In this matter, a teacher who was first hired in the 2007 school year, obtained tenure, and taught without incident until the 2015-2016 school year, when he received an ineffective rating. Accordingly, he met with administrators and participated in the development of a corrective action plan, (CAP) for the 2016-2017 school year. However, shortly after the beginning of the 2016-2017 school year, the teacher applied for and was granted leave under the terms of the Family Medical Leave Act and did not teach for the balance of that school year.
When the teacher returned to his teaching duties at the beginning of the 2017-18 school year, he was assigned to teach kindergarten, a grade he had never taught before. At the end of the year, he achieved a score of “partially effective.” District administrators determined that the teacher failed to make sufficient progress in achieving the goals and objectives set forth in his CAP and carried the CAP over into the 2018-2019 school year. According to district administrators, the teacher’s performance deteriorated during the 2018-2019 school year, resulting in yet another partially proficient summative evaluation. Because he had now received two consecutive partially proficient ratings, district administrators filed tenure dismissal charges against the teacher.
After the charges were filed, the teacher asserted he had been subject to First Amendment retaliation stemming from his speaking out at public board of education meetings on the flaws he saw in the delivery of educational services and further protesting what he said were stagnant wages paid to teachers. In response to his assertions, the district relied on the recently completed evaluations, mandated by statute, and cited several oral admissions from the teacher in interviews and other interactions with district supervisors.

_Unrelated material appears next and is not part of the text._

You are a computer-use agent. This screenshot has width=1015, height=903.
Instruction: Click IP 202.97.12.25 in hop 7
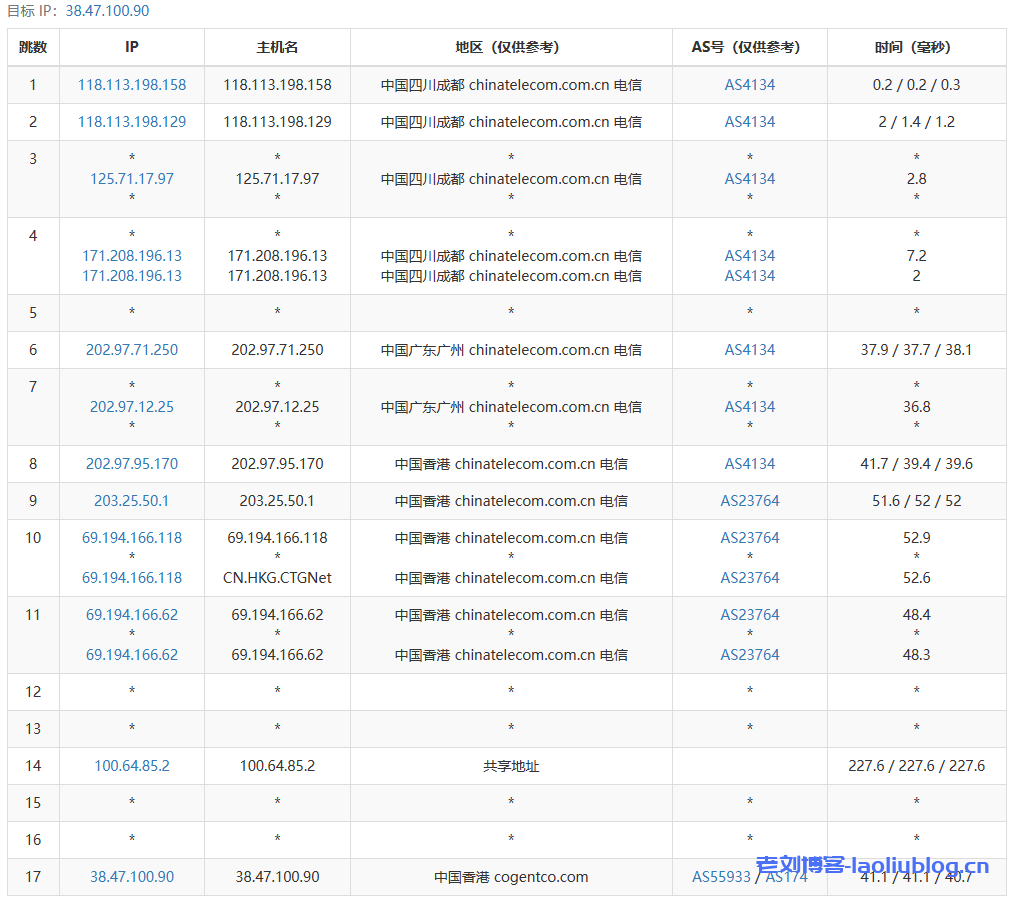(131, 407)
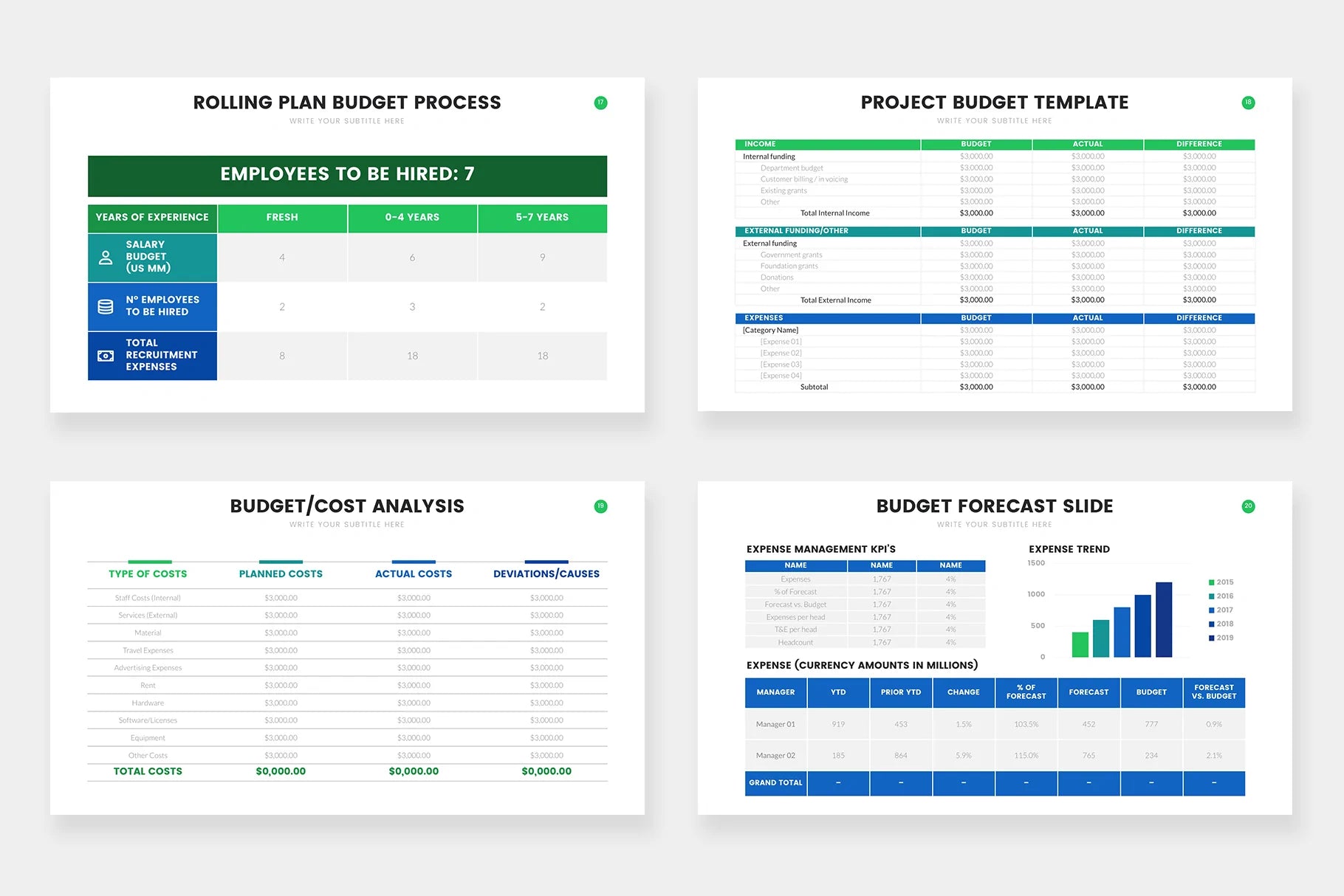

In analyzing the tenure charges, the arbitrator noted that the employee was rated “ineffective” in his 2015-2016 evaluation, when he was teaching fifth grade, and accordingly was placed on a CAP for the 2016-2017 school year. However, he was on approved leave that entire year. Upon the end of that leave, he returned to the classroom for the 2017-2018 school year, and he was for the first time in his teaching career, the arbitrator noted, placed in a kindergarten classroom with almost no furniture or supplies.
Here, the arbitrator noted that substantively, the teacher was expected to assume a wholly foreign area of specialized teaching at the kindergarten level, but was not provided materials, meaningful peer or supervisory support, or supplemental in-person coaching to help him succeed in this new and challenging assignment at the beginning of the year or on a continuing basis throughout the school year.
Procedurally, district administrators admitted that the 2016-2017 CAP, which had only been in place for only a few weeks before the teacher took leave, was simply “rolled over” into the next school year. No effort was made to tailor the plan to his new and unprecedented kindergarten assignment or to recast the support and guidance necessary to comply with the minimal levels of appropriate resources and remedial coaching or supervisory support tailored for a tenured teacher on a CAP. The arbitrator determined that these arbitrary and capricious omissions materially and adversely affected the outcome of the teacher’s evaluations.
“While the District was entitled to require that Respondent work an additional year under an appropriately crafted Corrective Action Plan in 2017-2018 because he was absent for almost all of the 2016-2017 school year,” the arbitrator noted, “the District did not engage in meaningful collaborative dialogue with Respondent to modify or create a Corrective Action Plan reasonably tailored for a novice kindergarten teacher. Nor did the District provide sufficient or meaningful ancillary professional development support to Respondent at the outset or throughout 2017-2018.”
The arbitrator concluded, “The substantial defect in not redesigning the holdover Corrective Action Plan implemented in 2017-2018 and not providing in-person guidance and remediation by a supervisor and/or a master teacher with expertise in teaching kindergarten created an adverse material impact on Respondent’s teaching performance throughout 2017-2018. Simply rolling over a Corrective Action Plan to a subsequent year with a radically different teaching assignment, coupled with the minimal assistance to a teacher acclimating to an unfamiliar role, materially exacerbated the ineffectiveness of a teacher assigned at the last minute to teach kindergarten. The absence of a reformulated CAP and accompanying meaningful in-person support must be considered together with the circumstances raised by Respondent when he finally disputed the propriety of the decision by the (district) to terminate his employment following the 2018-2019 school year.”
The arbitrator determined that a CAP that is not specifically designed to address and foster improvement in a tenured teachers current teaching assignment cannot satisfy the requirement that tenured teachers be alerted to their unacceptable performance and that they be provided effective assistance in returning to satisfactory performance. The arbitrator concluded by returning the teacher to his placement, subject to a new and properly tailored corrective action plan and further ordered that the district provide proper support as contemplated by the TEACHNJ statute.